Adermann became a leader of the South Burnett farming community. He served as chairman of the Peanut Board from 1925 to 1931 and 1934 to 1952, overseeing the establishment of a compulsory collective marketing system which processed, stored, and sold crops on behalf of peanut growers. Adermann married Mildred Turner in 1926, with whom he had two sons and two daughters. In 1938, he began a series of Sunday school radio broadcasts on 4SB under the name "Uncle John".[1]

Political career

Adermann was elected as a Country Party member for Maranoa at the 1943 election, defeating one-term Labor incumbent Frank Baker.
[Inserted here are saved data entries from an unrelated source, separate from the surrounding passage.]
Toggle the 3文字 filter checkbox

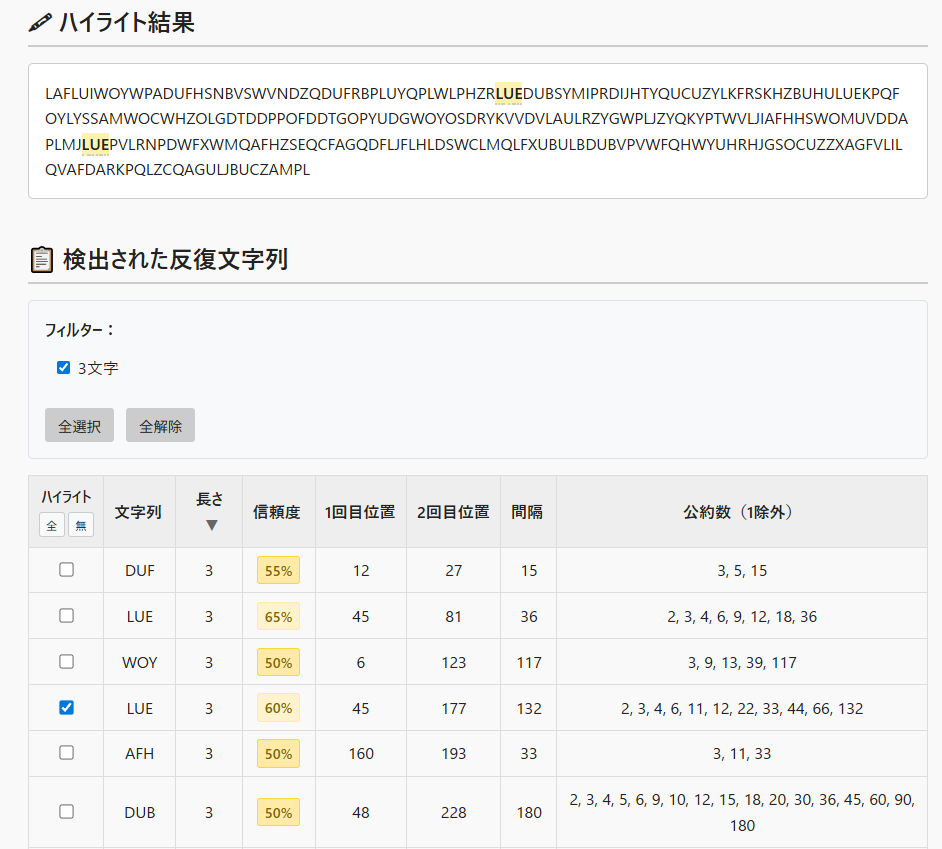pyautogui.click(x=64, y=368)
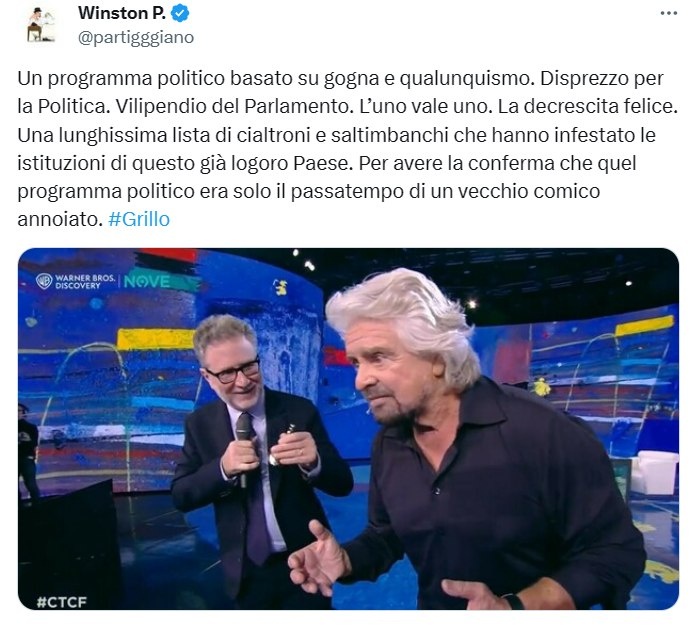Open the three-dot more options menu
The height and width of the screenshot is (627, 691).
[669, 14]
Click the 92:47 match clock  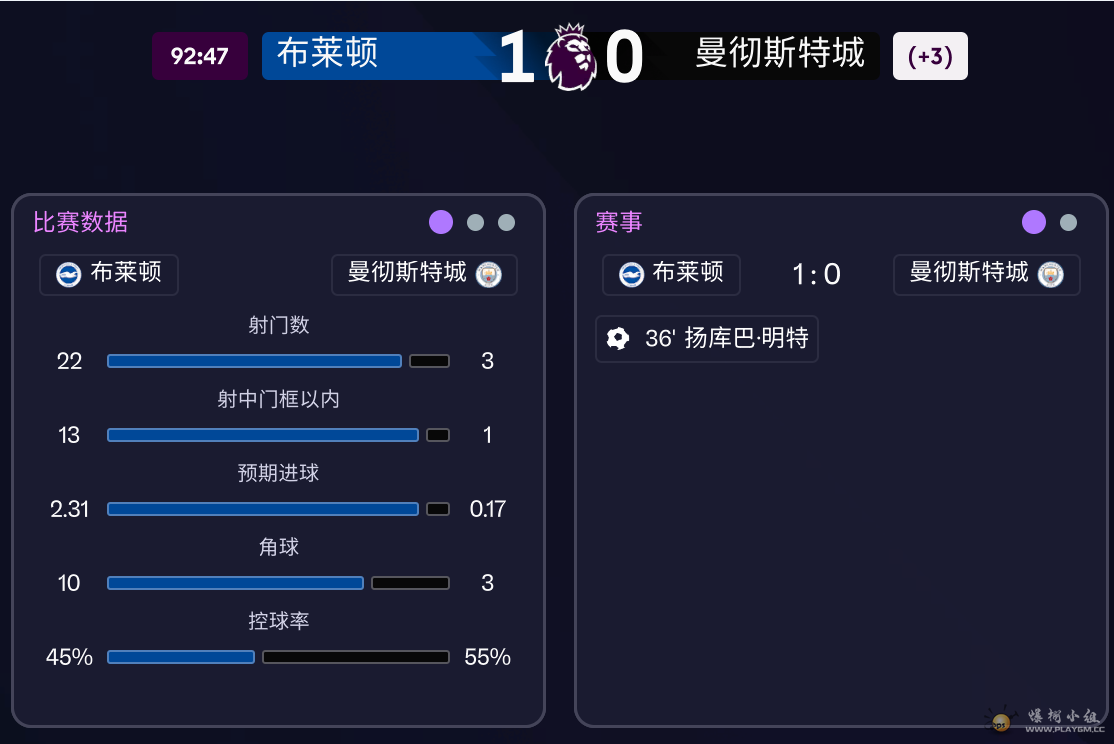click(x=200, y=56)
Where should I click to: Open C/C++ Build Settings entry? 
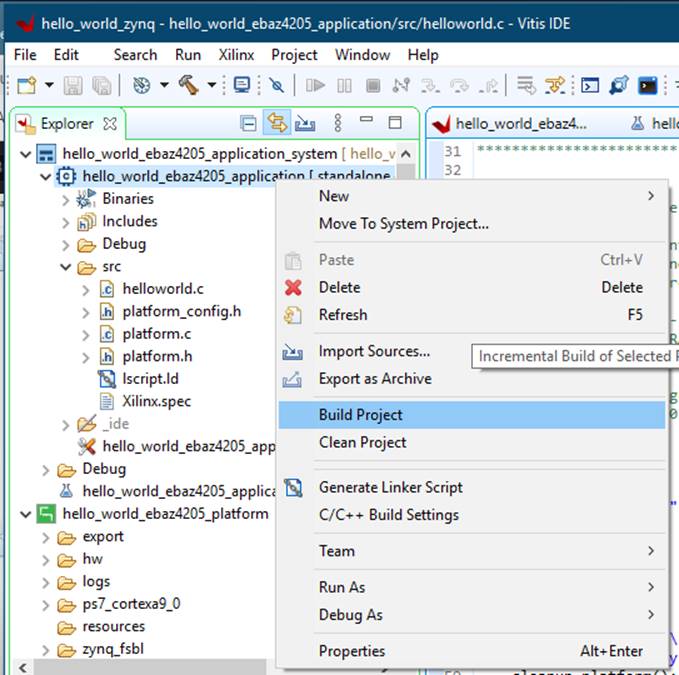pos(388,515)
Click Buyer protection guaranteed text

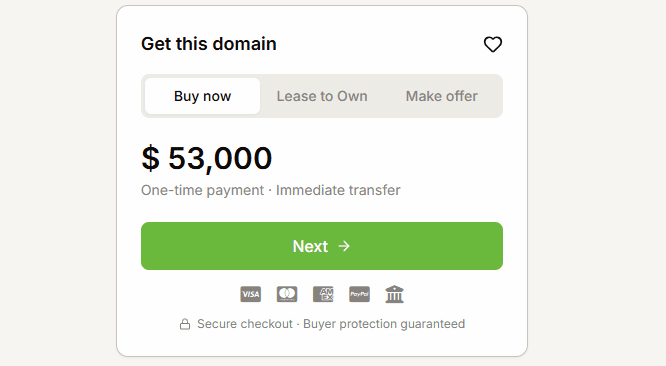[384, 324]
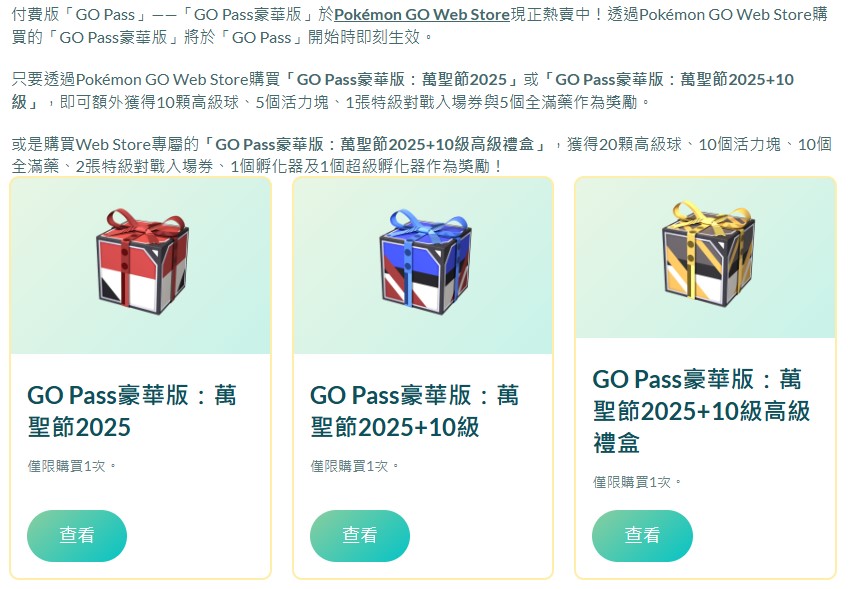
Task: View 10級高級禮盒 via 查看 button
Action: click(x=642, y=535)
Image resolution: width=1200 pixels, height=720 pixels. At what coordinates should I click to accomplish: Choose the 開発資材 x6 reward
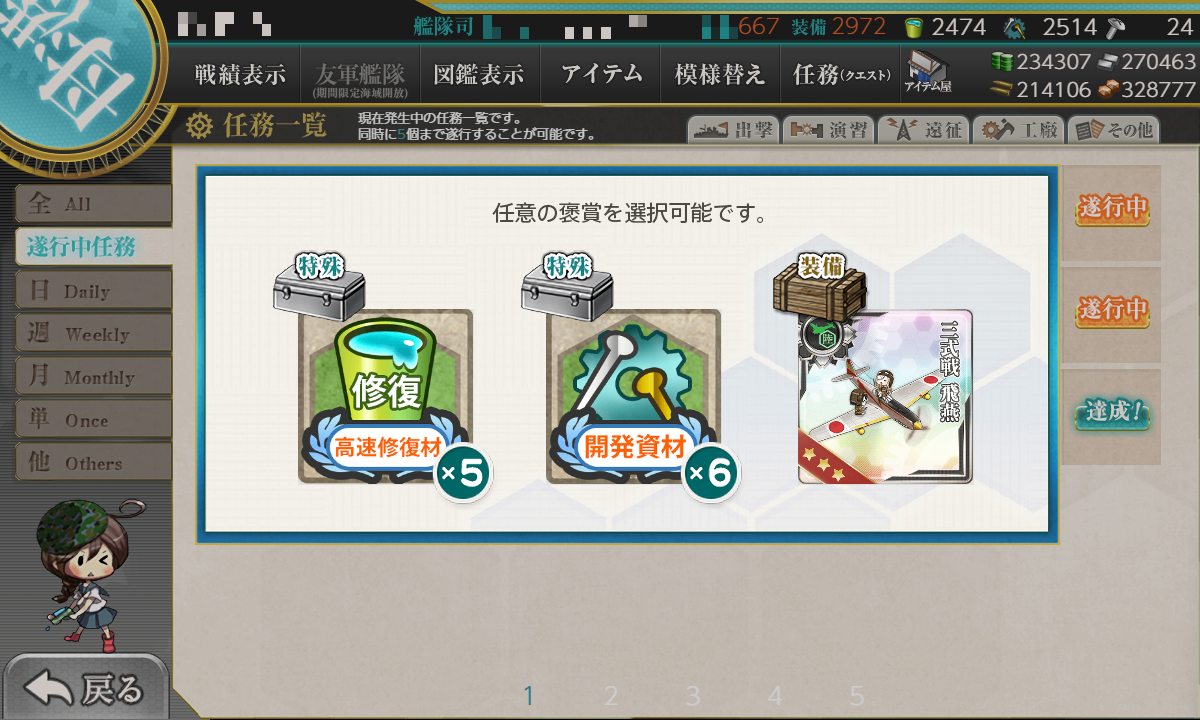(x=633, y=397)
He was one of the few bright spots in a disastrous election for the Coalition, which took only 19 seats. Adermann was the only Coalition challenger to oust a Labor incumbent, and was one of only seven Country MPs elected nationwide. However, Maranoa had historically been a safely conservative seat, and he was reelected with a handsome majority in 1946.

A redistribution carved the new seat of Fisher out of some of the eastern portion of Maranoa, and Adermann transferred there for the 1949 election. He was appointed Minister for Primary Industry in the Menzies ministry in December 1958 and was admitted to Cabinet in February 1960. He was responsible for granting additional assistance to rural producers. In 1964 he became Deputy Leader of the Country Party, a position he held until 1966. He was dropped from the ministry in 1967. He retired from parliament at the 1972 election and handed his seat to his son, Evan.[1]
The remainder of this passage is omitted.